LARGO - In the world of the all-powerful Steve Stanton, city manager of Largo, he fires somebody and that's that, life moves on.

But not apparently in the case of Pat Bennett, fired by Stanton November 9 in what has been described as a "shoot from the hip" maneuver.

Bennett appeared before the City Commission December 5 and gave a recitation of events leading up to his firing. It was an imcomplete story because Mayor Pat "Giggles" Gerard rudely cut him off.

From all signs, Stanton, the commission and Largo has not heard the last of Bennett, a mild mannered professional who got top marks in his job evaluation report just prior to his firing.

One of the sad aspects of the whole situation is that it appears that one city official abandoned integrity for the sake of keeping a job.

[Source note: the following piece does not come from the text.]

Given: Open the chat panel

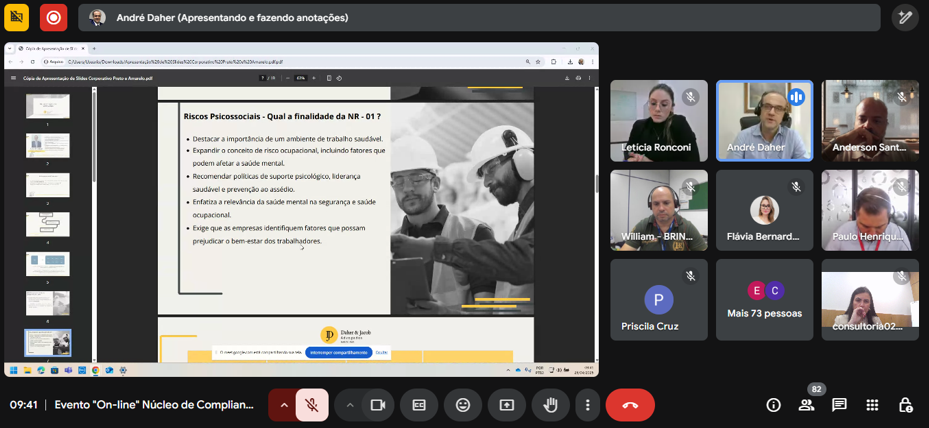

Bennett has submitted a public records request to the city for documentation on information that he, in light of his position, already knows about. Some of these records deal with billing by Alan Zimmet, the city's part time lawyer. This stuff could possibly open a Pandora's box of delicious information, depending on where one sits.

Stanton escaped last week whatever heat was being generated by being out of town (at a notable watering spot in Nevada), demonstrating how to spend six days at a three-day meeting. Such are the enticements of the west.

Bennett was serving as the city's risk manager and had only been on the payroll a little more than a year. An experienced hand, he ran into trouble apparently when he questioned some of the billing by the city's part time lawyer who gets paid $2,000-plus a week. This apparently put him on somebody's four-letter list.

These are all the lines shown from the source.